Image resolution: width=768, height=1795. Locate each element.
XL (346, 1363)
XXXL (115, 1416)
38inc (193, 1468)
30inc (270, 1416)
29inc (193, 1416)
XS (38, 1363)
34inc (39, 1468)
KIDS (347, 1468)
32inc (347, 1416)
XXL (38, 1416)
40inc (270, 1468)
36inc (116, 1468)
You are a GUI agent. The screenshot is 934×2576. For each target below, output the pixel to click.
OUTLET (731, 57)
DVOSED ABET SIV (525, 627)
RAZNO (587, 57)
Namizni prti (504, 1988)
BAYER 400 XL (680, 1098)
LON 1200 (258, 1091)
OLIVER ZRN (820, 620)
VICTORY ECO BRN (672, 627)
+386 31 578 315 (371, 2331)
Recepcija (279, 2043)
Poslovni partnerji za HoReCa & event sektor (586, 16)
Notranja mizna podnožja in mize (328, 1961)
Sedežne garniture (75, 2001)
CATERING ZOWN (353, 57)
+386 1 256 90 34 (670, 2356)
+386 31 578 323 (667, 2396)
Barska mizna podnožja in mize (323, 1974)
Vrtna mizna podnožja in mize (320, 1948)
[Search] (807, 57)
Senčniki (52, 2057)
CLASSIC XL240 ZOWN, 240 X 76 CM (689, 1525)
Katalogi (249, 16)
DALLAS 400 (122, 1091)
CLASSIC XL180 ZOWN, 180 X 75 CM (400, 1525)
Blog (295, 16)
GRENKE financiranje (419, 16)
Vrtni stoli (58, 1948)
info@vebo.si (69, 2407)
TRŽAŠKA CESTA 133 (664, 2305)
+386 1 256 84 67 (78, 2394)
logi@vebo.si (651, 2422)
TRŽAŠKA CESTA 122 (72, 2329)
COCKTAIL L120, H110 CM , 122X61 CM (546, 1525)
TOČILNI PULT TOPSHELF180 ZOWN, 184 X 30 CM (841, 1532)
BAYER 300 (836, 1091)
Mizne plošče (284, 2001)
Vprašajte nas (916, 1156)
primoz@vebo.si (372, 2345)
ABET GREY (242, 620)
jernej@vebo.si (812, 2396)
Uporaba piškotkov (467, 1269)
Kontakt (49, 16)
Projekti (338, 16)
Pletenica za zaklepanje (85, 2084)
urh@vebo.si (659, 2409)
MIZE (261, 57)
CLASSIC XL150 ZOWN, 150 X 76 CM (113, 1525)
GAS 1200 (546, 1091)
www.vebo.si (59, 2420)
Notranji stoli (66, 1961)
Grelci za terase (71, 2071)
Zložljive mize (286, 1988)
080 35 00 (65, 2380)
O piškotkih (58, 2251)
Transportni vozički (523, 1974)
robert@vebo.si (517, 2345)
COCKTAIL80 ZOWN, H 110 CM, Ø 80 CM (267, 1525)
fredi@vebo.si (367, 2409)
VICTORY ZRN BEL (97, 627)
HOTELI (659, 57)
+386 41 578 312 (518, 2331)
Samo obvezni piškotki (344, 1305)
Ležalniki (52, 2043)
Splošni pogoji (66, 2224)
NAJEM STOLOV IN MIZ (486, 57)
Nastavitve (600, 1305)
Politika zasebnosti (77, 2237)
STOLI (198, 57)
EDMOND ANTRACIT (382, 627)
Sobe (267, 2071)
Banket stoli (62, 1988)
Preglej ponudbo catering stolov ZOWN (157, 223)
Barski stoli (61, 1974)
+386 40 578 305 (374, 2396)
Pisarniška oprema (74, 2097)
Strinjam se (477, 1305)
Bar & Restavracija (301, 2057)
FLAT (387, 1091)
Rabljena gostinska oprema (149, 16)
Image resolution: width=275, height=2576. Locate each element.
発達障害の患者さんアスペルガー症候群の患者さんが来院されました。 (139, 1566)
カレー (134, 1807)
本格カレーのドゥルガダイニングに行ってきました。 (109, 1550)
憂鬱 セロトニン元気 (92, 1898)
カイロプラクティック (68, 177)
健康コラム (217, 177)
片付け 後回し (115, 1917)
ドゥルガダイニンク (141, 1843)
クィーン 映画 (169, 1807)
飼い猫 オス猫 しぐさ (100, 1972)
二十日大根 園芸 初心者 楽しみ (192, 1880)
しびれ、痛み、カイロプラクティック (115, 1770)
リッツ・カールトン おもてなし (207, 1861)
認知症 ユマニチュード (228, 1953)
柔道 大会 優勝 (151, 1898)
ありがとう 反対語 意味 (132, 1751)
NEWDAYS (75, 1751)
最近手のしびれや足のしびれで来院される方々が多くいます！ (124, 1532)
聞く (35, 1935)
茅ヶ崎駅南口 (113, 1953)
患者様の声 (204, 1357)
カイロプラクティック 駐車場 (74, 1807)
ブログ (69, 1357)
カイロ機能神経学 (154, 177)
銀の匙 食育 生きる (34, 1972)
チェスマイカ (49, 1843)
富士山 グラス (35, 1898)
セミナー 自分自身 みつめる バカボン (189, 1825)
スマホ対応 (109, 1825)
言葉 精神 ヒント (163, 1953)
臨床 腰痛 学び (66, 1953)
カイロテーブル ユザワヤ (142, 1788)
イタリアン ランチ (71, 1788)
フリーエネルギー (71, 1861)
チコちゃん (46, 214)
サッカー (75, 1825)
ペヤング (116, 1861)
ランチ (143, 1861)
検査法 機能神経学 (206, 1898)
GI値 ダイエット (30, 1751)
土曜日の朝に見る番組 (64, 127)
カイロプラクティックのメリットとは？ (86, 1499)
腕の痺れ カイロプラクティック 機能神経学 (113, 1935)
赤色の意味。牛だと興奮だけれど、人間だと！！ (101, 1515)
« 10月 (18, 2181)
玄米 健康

#### Exercise details
Each line from the one holding "フリーエネルギー (71, 1861)" through the last line of the data is to be transcribed exactly, with nothing else added.

#### Result of this exercise
フリーエネルギー (71, 1861)
チコちゃん (46, 214)
サッカー (75, 1825)
ペヤング (116, 1861)
ランチ (143, 1861)
検査法 機能神経学 (206, 1898)
GI値 ダイエット (30, 1751)
土曜日の朝に見る番組 (64, 127)
カイロプラクティックのメリットとは？ (86, 1499)
腕の痺れ カイロプラクティック 機能神経学 (113, 1935)
赤色の意味。牛だと興奮だけれど、人間だと！！ (101, 1515)
« 10月 (18, 2181)
玄米 健康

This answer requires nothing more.